*EXERCISE:* Which lines below fall between the one containing "Open the create new dropdown beside the bell" and the one containing "The width and"? Repeat them exactly, counting both of those lines, and add nothing else.
+++ LISTED ENTRIES
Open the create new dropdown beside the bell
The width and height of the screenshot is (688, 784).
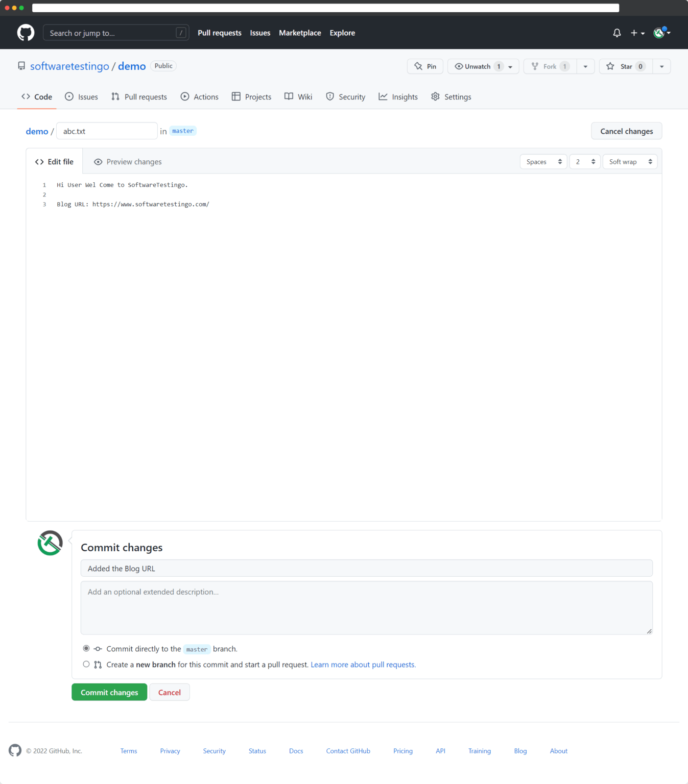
++++++
+++ LISTED ENTRIES
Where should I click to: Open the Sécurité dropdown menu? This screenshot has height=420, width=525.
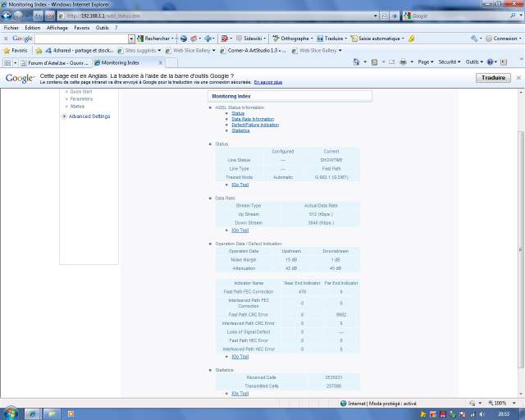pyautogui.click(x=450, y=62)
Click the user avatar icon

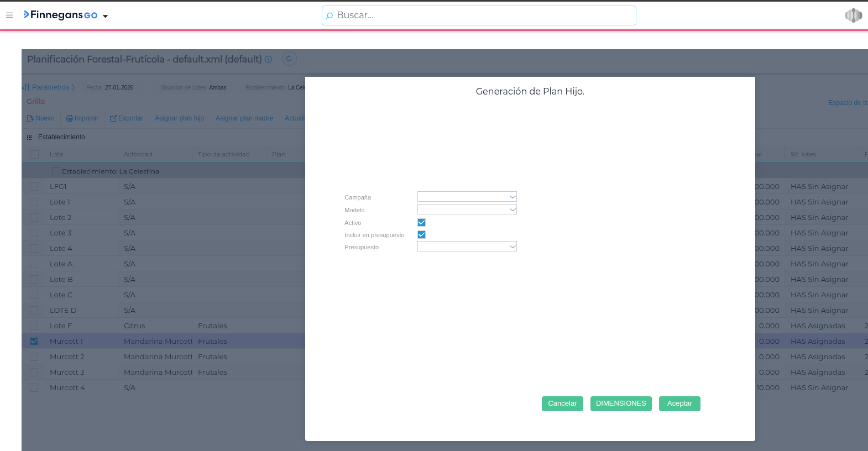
++++++
+++ LISTED ENTRIES
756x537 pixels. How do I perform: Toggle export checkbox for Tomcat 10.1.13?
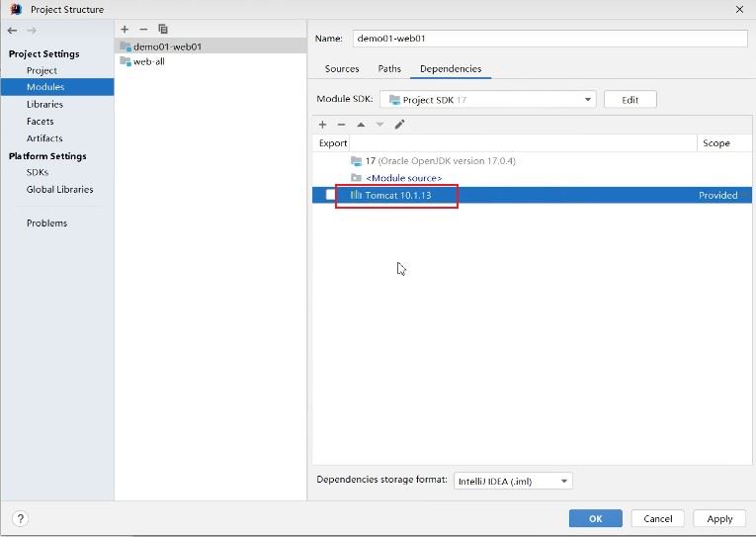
++++++
*ANSWER FOR THIS EXERCISE:*
Open the create new dropdown beside the bell
The width and height of the screenshot is (688, 784).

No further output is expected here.